By a MetNews Staff Writer

 

Lenore L. Albert, a controversial figure who regained her law license on April 21 after a series of disciplinary suspensions, yesterday lost her bid in the Ninth U.S. Circuit Court of Appeals to hold on to certain assets despite being in Chapter 7 bankruptcy.

Judge Consuelo M. Callahan wrote the opinion which affirms a determination by the Bankruptcy Appellate Panel (“BAP”). Affirmance can be grounded, Callahan said, simply on the basis of the Bankruptcy Court for the Central District of California having denied the exemptions that Albert sought after having previously denied those very exceptions.

Albert contended that the U.S. Supreme Court’s 2014 opinion in Law v. Siegel bars the denial of exemptions based on the judicially created doctrines of issue and claim preclusion. There, Justice Antonin Scalia (now deceased) wrote that in exercising its “statutory and inherent powers, a bankruptcy court may not contravene specific statutory provisions.”

Opinion Misread

Callahan said that Albert has misread Law, explaining:

“The debtor in that case unquestionably qualified for the disputed exemption under California’s exemption statutes….But based on the debtor’s misconduct, the bankruptcy court decided to apply the exemption’s value to fees the trustee had incurred sorting out the situation.…The Supreme Court reversed. Pointing out that the Bankruptcy Code prohibits using exemption funds for administrative expenses like the trustee’s fees, the Court held that the bankruptcy court lacked authority to ‘surcharge’ the debtor’s exemption.”

She said that “because no Code provision bars bankruptcy courts from deeming prior orders preclusive, the conflict animating Law is not present here.”

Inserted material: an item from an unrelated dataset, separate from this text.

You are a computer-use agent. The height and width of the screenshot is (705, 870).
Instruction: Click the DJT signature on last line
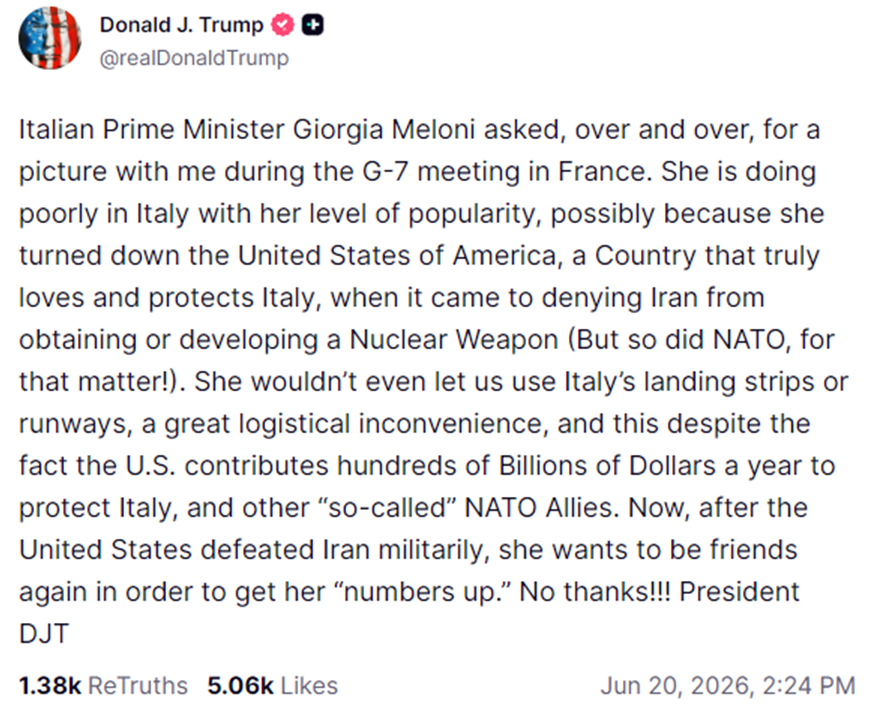coord(44,634)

Albert, citing California law, sought to exempt her state-court cross-complaint for personal injuries against Ford Motor Credit Company and moneys owed to her by former clients, estimating the value of each to be “$500,000 TBD.” Callahan said of the initial denial of the exemptions:

“As Albert appealed those orders too late to the BAP, and never to this court, they are binding, even if Albert believes them wrongly decided.”

She added:

“[U]nlike Law, where the debtor was statutorily entitled to the exemption, here Albert, by operation of the earlier orders, is not. Nothing in Law prevented the bankruptcy court from giving preclusive effect to that determination.”

Duplicate Issues

The issues were the same the second time Albert sought the exemptions as they were in the first instance, Callaghan said, notwithstanding that the bankrupt in her second effort estimated the claim against Ford to be $1.93 million.

“It is unclear where she got this number, considering that Ford settled for $167,500, but the change is immaterial,” the jurist remarked.

Albert was relying on California’s Code of Civil Procedure §704.140 which provides that “an award of damages or a settlement arising out of personal injury is exempt to the extent necessary for the support of the judgment debtor and the spouse and dependents of the judgment debtor.”

Callahan wrote:

“Whatever the estimated value of Albert’s counterclaims, she had to show that the amount she claimed as exempt would be necessary for her support….So regardless of whether the claims remained contingent or had been reduced to a settlement post-petition, Albert’s interest in them remained the same.”

The bankruptcy judge had found that Albert did not need the funds for her support.

The case is In re Albert, 20-60006.

 Albert has been a party to numerous legal proceedings. Yesterday’s Ninth Circuit decision comes one year, to the day, after its ruling that reinstatement of her State Bar license may not be conditioned on her payment of $5,738 in discovery sanctions, a debt that was dischargeable in bankruptcy.

However, Circuit Judge Patrick J. Bumatay wrote for a three-judge panel, “Albert’s $18,714 debt to the State Bar is non-dischargeable.” That debt was based on sanctions imposed on her.

Albert was an unsuccessful candidate for the state Assembly in 2016, for Orange County district attorney in 2018, and for the chairmanship of the state Democratic Party in 2019.